An ancient past

Encountering Chile's archaeological treasures

Chile has some remarkable links to its ancient past, such as the giant moai statues of Easter Island and the oldest known mummies in the world, found in the Atacama Desert.

Thursday, July 28, 2011  

The Chinchorro people were a fishing society who inhabited the coastal regions of the Atacama Desert in Chile's north around 5000BC. As far as we know, they were one of the first community to mummify their dead. The Chinchorro mummies date back as far as 9000 years, while the oldest Egyptian mummies are only around 4000 years old.

Today, the ancient Chinchorro mummies are on display in the San Miguel de Azapa Archaeological and Anthropological Museum, about 7.5 miles (12 kilometers) northeast of Arica. The museum has over 20,000 artifacts, including items from other societies that existed around the same time as the Chinchorro people.

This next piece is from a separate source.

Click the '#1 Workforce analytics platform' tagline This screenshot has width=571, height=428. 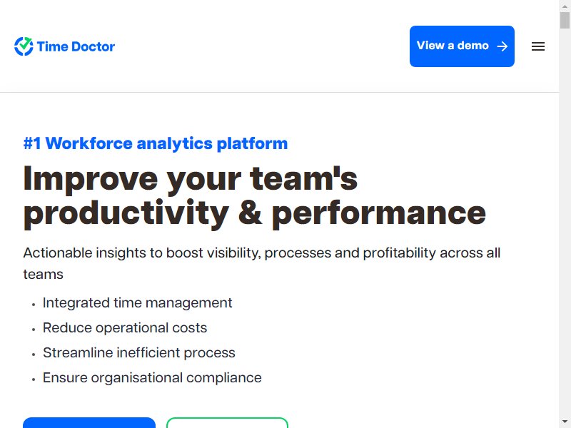click(156, 143)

Also in the country's north, the town of San Pedro de Atacama contains some noteworthy attractions for people interested in ancient cultures. A case in point is the Gustave Le Paige Museum, named after a Belgian priest and archaeologist who dedicated his life to collecting and classifying the archaeological remains of the desert region. The museum has a wide range of valuable objects including pottery and utensils used by indigenous Shamans.

About 2 miles from San Pedro de Atacama is a twelfth century stone fort perched above a hill called Pukará de Quitor. The pre-Inca site provides a rare insight into Chile's distant past.

The Easter Island Giants

Chile's other big archaeological attraction is the collection of gigantic stone statues on Easter Island, or Rapa Nui, known as moais. Each of the massive statues weighs close to ten tonnes and there are almost 600 spread across the island.

The significance of the moais to the island's indigenous inhabitants and the methods used to construct them continue to puzzle archaeologists, although a number of theories have been put forward.